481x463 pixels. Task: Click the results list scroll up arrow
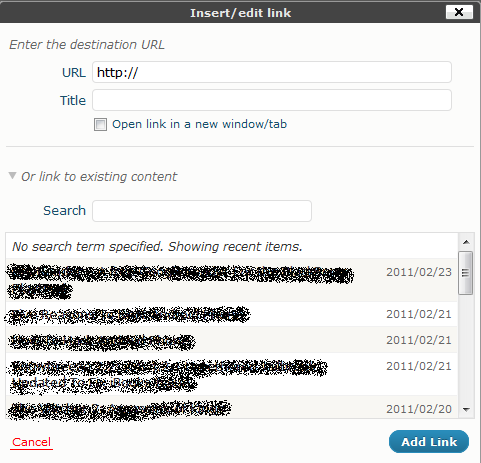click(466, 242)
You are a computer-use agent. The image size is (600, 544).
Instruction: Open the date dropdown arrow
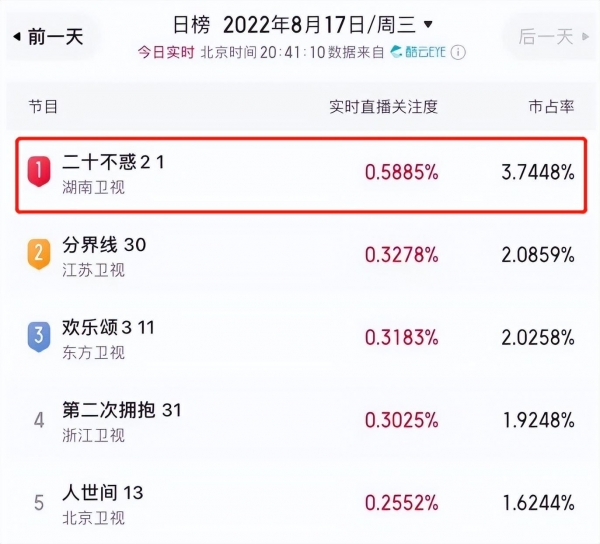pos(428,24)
* * *
## The problem
Repeat everything in the entries above word for word, excluding the images.

## Exercise solution
481x463 pixels. Task: Click the results list scroll up arrow
click(466, 242)
You are a computer-use agent. The image size is (600, 544).
Instruction: Open the date dropdown arrow
pos(428,24)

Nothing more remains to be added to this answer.